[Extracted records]
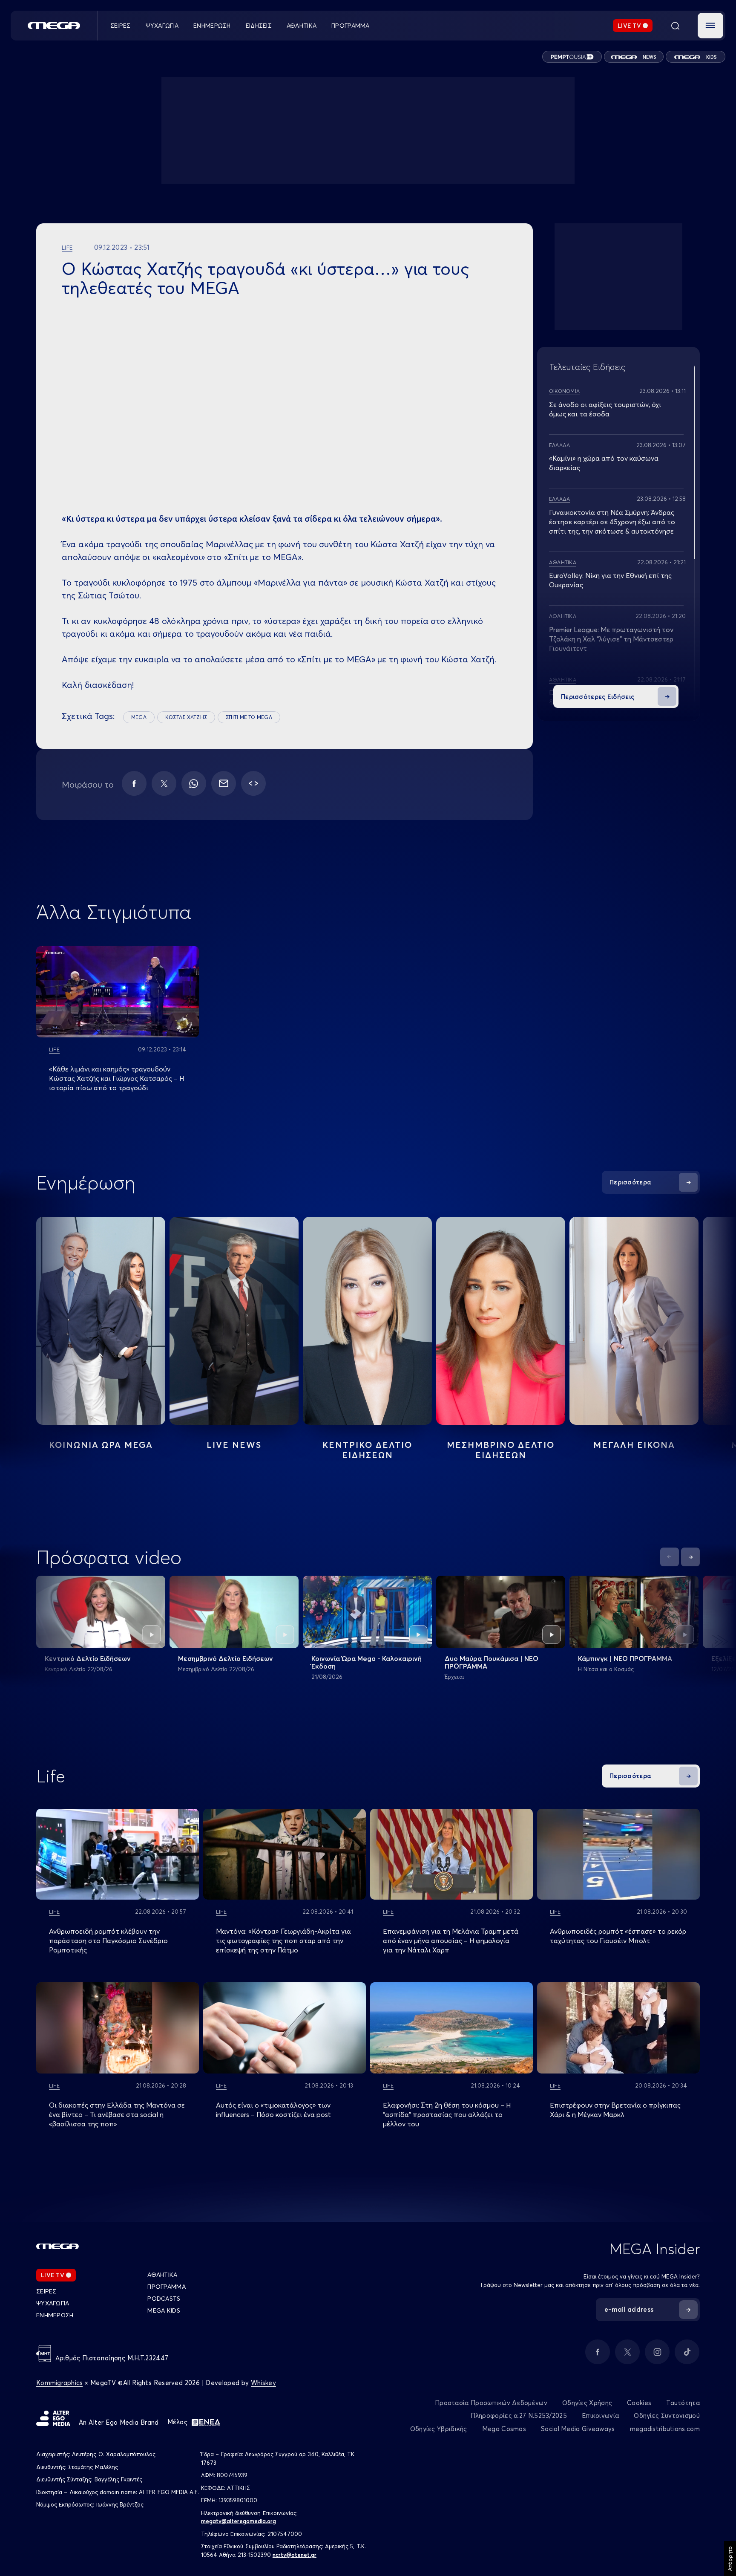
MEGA (139, 717)
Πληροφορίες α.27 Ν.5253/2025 (519, 2415)
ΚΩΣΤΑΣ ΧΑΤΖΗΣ (186, 717)
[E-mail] (223, 783)
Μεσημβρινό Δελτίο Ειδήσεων (225, 1658)
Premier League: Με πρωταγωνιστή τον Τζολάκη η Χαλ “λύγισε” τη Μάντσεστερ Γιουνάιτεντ (611, 639)
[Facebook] (134, 783)
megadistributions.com (665, 2429)
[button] (710, 25)
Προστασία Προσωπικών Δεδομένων (491, 2403)
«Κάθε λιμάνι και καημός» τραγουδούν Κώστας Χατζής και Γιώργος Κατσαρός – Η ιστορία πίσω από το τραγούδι (116, 1078)
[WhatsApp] (194, 783)
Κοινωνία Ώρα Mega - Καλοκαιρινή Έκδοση (366, 1662)
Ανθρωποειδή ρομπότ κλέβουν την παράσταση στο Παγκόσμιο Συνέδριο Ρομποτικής (108, 1940)
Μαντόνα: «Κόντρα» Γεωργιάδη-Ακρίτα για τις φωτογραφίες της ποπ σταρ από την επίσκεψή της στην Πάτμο (283, 1940)
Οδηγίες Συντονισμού (667, 2415)
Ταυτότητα (683, 2403)
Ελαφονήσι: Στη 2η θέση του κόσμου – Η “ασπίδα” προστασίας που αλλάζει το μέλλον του (447, 2114)
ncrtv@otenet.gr (294, 2554)
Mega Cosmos (504, 2429)
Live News (234, 1444)
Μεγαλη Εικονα (634, 1444)
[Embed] (253, 783)
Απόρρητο (730, 2558)
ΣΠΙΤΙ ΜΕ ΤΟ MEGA (249, 717)
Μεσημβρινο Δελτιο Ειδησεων (501, 1449)
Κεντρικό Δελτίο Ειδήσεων (88, 1658)
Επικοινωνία (600, 2415)
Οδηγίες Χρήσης (587, 2403)
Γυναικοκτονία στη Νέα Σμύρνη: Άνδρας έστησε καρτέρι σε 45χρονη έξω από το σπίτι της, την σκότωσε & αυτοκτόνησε (612, 521)
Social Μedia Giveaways (578, 2429)
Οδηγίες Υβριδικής (438, 2429)
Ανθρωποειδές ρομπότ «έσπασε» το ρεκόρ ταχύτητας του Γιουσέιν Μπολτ (618, 1936)
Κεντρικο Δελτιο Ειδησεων (367, 1449)
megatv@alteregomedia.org (238, 2521)
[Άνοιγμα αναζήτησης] (675, 25)
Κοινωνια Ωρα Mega (101, 1444)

WHAT YOU SHOULD DO
Take the lines above from the one containing "[Facebook] (134, 783)" down to the one containing "Κεντρικο Δελτιο Ειδησεων (367, 1449)", and transcribe them exactly, both ends included.

RESULT
[Facebook] (134, 783)
megadistributions.com (665, 2429)
[button] (710, 25)
Προστασία Προσωπικών Δεδομένων (491, 2403)
«Κάθε λιμάνι και καημός» τραγουδούν Κώστας Χατζής και Γιώργος Κατσαρός – Η ιστορία πίσω από το τραγούδι (116, 1078)
[WhatsApp] (194, 783)
Κοινωνία Ώρα Mega - Καλοκαιρινή Έκδοση (366, 1662)
Ανθρωποειδή ρομπότ κλέβουν την παράσταση στο Παγκόσμιο Συνέδριο Ρομποτικής (108, 1940)
Μαντόνα: «Κόντρα» Γεωργιάδη-Ακρίτα για τις φωτογραφίες της ποπ σταρ από την επίσκεψή της στην Πάτμο (283, 1940)
Οδηγίες Συντονισμού (667, 2415)
Ταυτότητα (683, 2403)
Ελαφονήσι: Στη 2η θέση του κόσμου – Η “ασπίδα” προστασίας που αλλάζει το μέλλον του (447, 2114)
ncrtv@otenet.gr (294, 2554)
Mega Cosmos (504, 2429)
Live News (234, 1444)
Μεγαλη Εικονα (634, 1444)
[Embed] (253, 783)
Απόρρητο (730, 2558)
ΣΠΙΤΙ ΜΕ ΤΟ MEGA (249, 717)
Μεσημβρινο Δελτιο Ειδησεων (501, 1449)
Κεντρικό Δελτίο Ειδήσεων (88, 1658)
Επικοινωνία (600, 2415)
Οδηγίες Χρήσης (587, 2403)
Γυναικοκτονία στη Νέα Σμύρνη: Άνδρας έστησε καρτέρι σε 45χρονη έξω από το σπίτι της, την σκότωσε & αυτοκτόνησε (612, 521)
Social Μedia Giveaways (578, 2429)
Οδηγίες Υβριδικής (438, 2429)
Ανθρωποειδές ρομπότ «έσπασε» το ρεκόρ ταχύτητας του Γιουσέιν Μπολτ (618, 1936)
Κεντρικο Δελτιο Ειδησεων (367, 1449)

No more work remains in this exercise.